Recursion in prolog using append

I'm new in Prolog and I have some problem understanding how the recursion works.

The think I want to do is to create a list of numbers (to later draw a graphic).

So I have this code :

nbClassTest(0, _). 

nbClassTest(X, L) :- 
    numberTestClass(A,X),
    append([A], L, L),
    X is X - 1,
    nbClassTest(X, L).

But it keeps giving me 'false' as an answer and I don't understand why it doesn't fill the list. It should end if X reaches 0 right?

The numberTestClass(A,X), gives me a number (in the variable A) for some X as if it was a function.

Upvotes: 2

Views: 4726

Answers (3)

CapelliC
CapelliC

Reputation: 60014

You should build the list without appending, because it's rather inefficient. This code could do:

nbClassTest(0, []). 
nbClassTest(X, [A|R]) :- 
    numberTestClass(A, X),
    X is X - 1,
    nbClassTest(X, R).

or, if your system has between/3, you can use an 'all solutions' idiom:

nbClassTest(X, L) :-
    findall(A, (between(1, X, N), numberTestClass(A, X)), R),
    reverse(R, L).

Upvotes: 2

thanos
thanos

Reputation: 5858

the problem is that you use the same variable for the old and the new list. right now your first to append/3 creates a list of infinite length consisting of elements equal to the value of A.

?-append([42],L,L).
L = [42|L].

?- append([42],L,L), [A,B,C,D|E]=L.
L = [42|L],
A = B, B = C, C = D, D = 42,
E = [42|L].

then, if the next A is not the same with the previous A it will fail.

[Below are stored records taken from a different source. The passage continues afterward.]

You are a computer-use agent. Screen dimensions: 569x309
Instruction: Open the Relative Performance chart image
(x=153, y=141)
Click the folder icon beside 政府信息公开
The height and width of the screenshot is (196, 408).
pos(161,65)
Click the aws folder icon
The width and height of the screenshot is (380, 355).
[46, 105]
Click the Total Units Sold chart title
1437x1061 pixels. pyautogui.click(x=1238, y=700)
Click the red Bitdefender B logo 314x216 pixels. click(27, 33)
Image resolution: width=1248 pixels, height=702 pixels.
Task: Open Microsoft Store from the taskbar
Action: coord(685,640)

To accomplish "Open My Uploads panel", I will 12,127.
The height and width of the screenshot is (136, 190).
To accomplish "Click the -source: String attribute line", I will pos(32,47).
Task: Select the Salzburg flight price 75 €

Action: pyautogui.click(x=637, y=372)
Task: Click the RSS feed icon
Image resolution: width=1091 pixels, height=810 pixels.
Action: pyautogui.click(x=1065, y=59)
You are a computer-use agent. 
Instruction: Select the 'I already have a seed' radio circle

?- append([42],L,L), append([41],L,L).
false.

there is still on more issue with the code; your base case has an non-instantiated variable. you might want that but i believe that you actually want an empty list:

nbClassTest(0, []). 

nbClassTest(X, L) :- 
    numberTestClass(A,X),
    append([A], L, NL),
    X is X - 1,
    nbClassTest(X, NL).

last, append/3 is kinda inefficient so you might want to avoid it and build the list the other way around (or use difference lists)

Upvotes: 2

whd
whd

Reputation: 1861

It fails because you use append in wrong way try

nbClassTest(0, _). 

nbClassTest(X, L) :- 
    numberTestClass(A,X),
    append([A], L, Nl),
    X is X - 1,
    nbClassTest(X, Nl).

append concatenate 2 lists so there is no such list which after adding to it element still will be same list.